Khatia Buniatishvili and Alice Sara Ott have more than their youth and keyboard skill in common: they both enjoy the dubious privilege of being their record companies’ pianistic pin-ups.

Buniatishvili is a fiery Georgian who made her name with Liszt. Her playing has sometimes been erratic, but this Wigmore recital reflected an Olympian assurance. One had doubts as the opening phrases of Chopin’s Piano Sonata No 2 came and went in impetuous little gusts, but as the first movement took shape her strategy proved to have a persuasive logic. And that carried over into the machine-gun staccatos and demonic chromatic-octave runs of the second movement, before sailing into the sweetly-drifting lyrical section. The contours of the funeral march were deftly limned, with the martial theme approaching through the mists, ringing out majestically, then receding back into them; Buniatishvili’s preternaturally smooth solution to the perennial challenge of the Presto took the breath away. And so it went on, with Chopin’s second and third Scherzos delivered with a touch by turns subtle and electrifying, and all rounded off with accounts of Ravel’s ‘La valse’ and a Prokofiev toccata which - despite their crazy momentum - were technically flawless. Here we could see why Martha Argerich had singled her out as a successor, because this was world-beating stuff.
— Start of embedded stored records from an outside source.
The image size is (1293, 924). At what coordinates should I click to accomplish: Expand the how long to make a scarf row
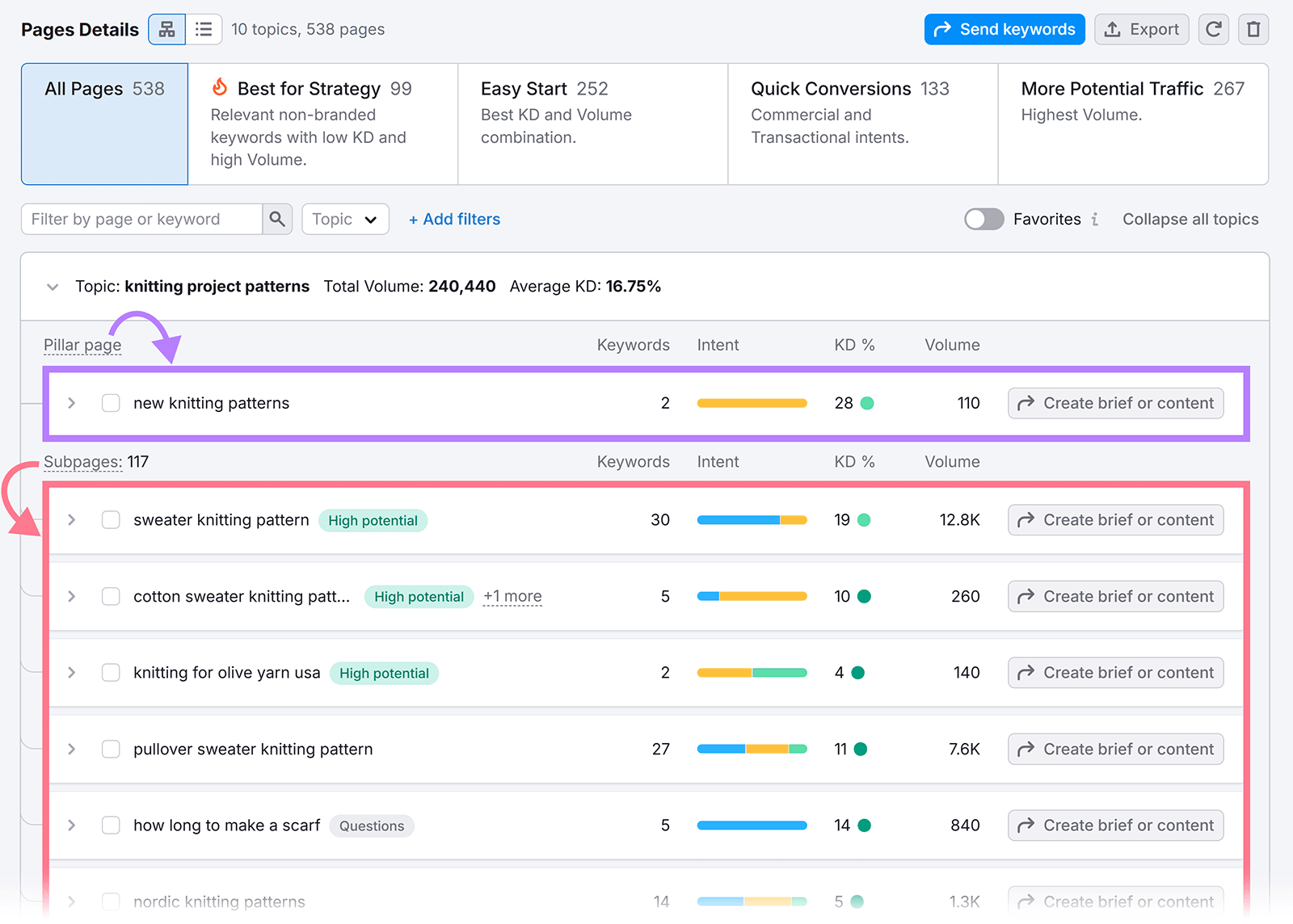72,825
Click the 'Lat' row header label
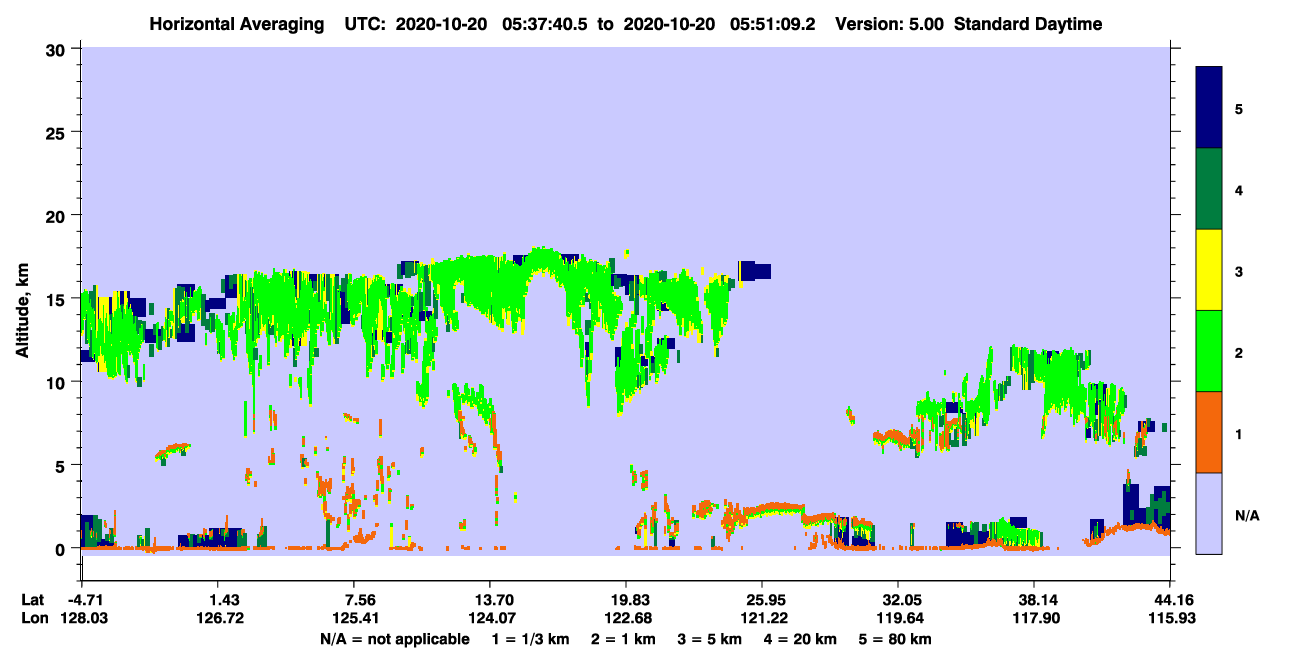This screenshot has height=667, width=1300. (x=34, y=599)
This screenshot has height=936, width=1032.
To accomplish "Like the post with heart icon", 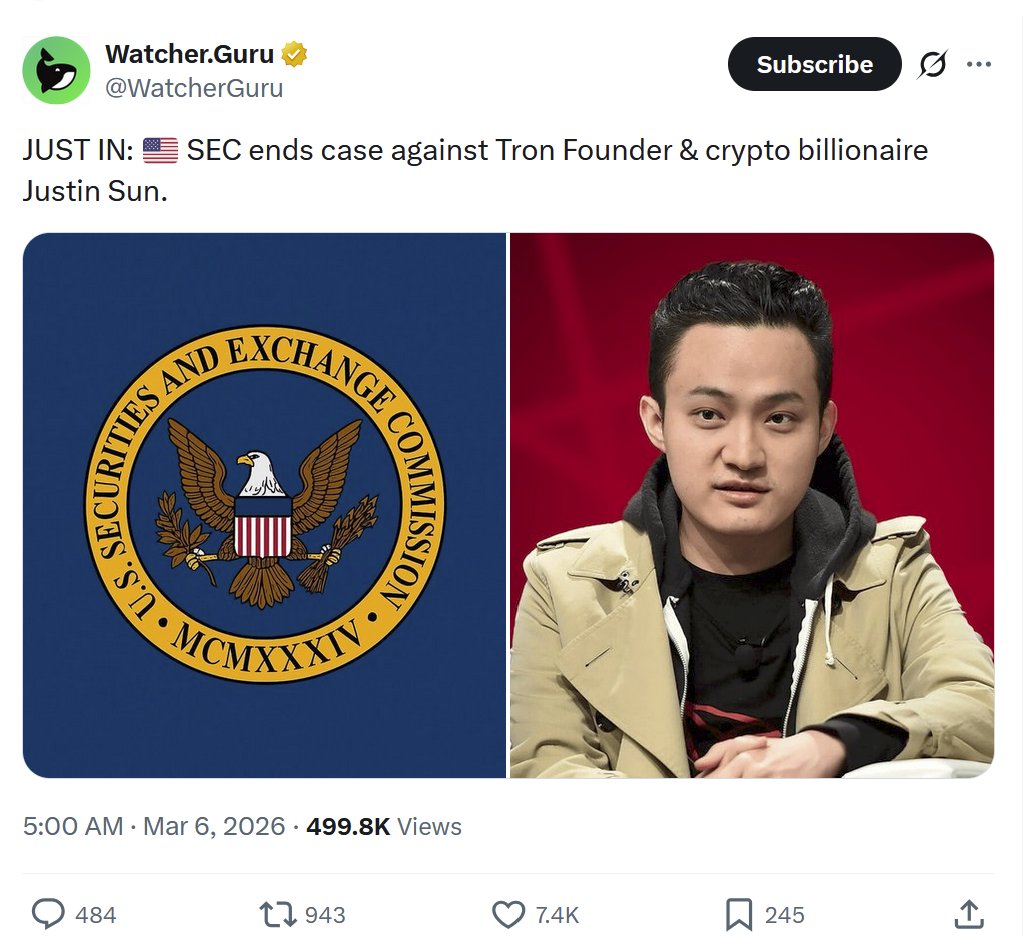I will [x=508, y=914].
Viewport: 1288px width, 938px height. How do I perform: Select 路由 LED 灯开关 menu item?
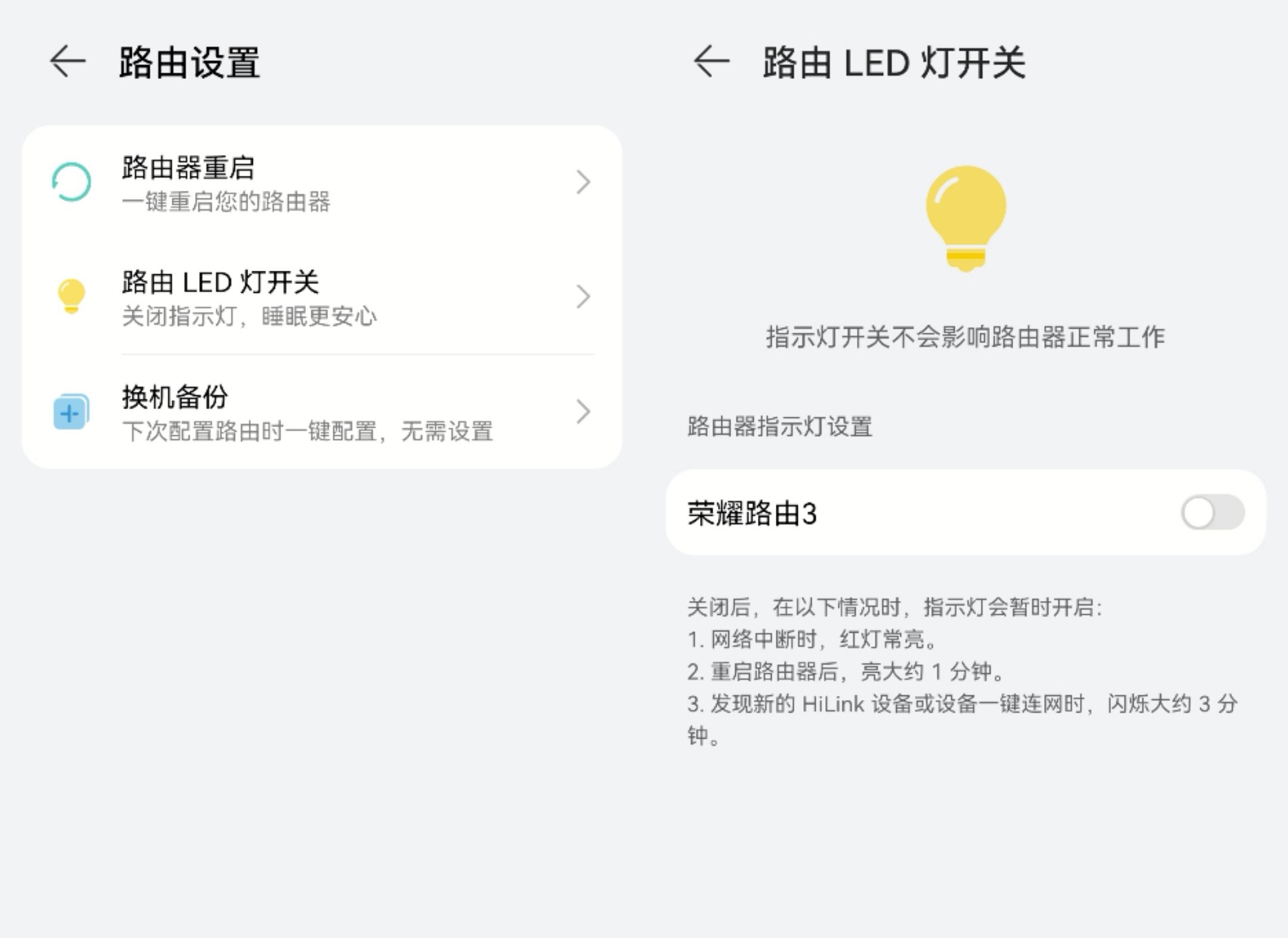(221, 283)
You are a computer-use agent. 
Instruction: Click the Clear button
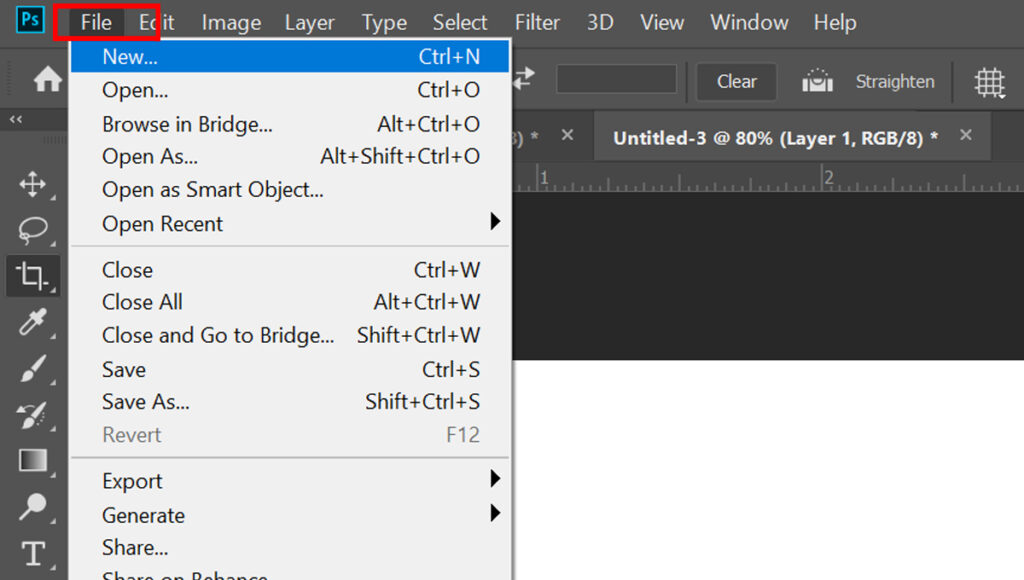click(x=737, y=82)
German-Japanese Alice Sara Ott made her name with a phenomenal recording of Liszt’s Transcendental Studies. She opened her Southbank recital with Schumann’s seldom-performed Allegro in B minor Opus 8, but her lack-lustre account meant that the case for this Cinderella piece wasn’t made. And what she did – or didn’t do - with Schubert’s Sonata in D major D850 was even more of a let-down, with the mysterious twists and turns of its musical thought scrambled and trivialised. The slow movement should have a Lied-like expressiveness, but here it was coldly detached, and the Scherzo had no fizz. With Mussorgsky’s ‘Pictures at an Exhibition’ she did at least let in some colour, but her basic approach to that work was heavy-handed and mechanical; only in her encore did she reveal a flash of her original Lisztean brilliance. The hall was full – vigorous marketing, plus her trademark bare feet and scarlet ball-dress, had seen to that – but the performance itself was miserably charisma-free.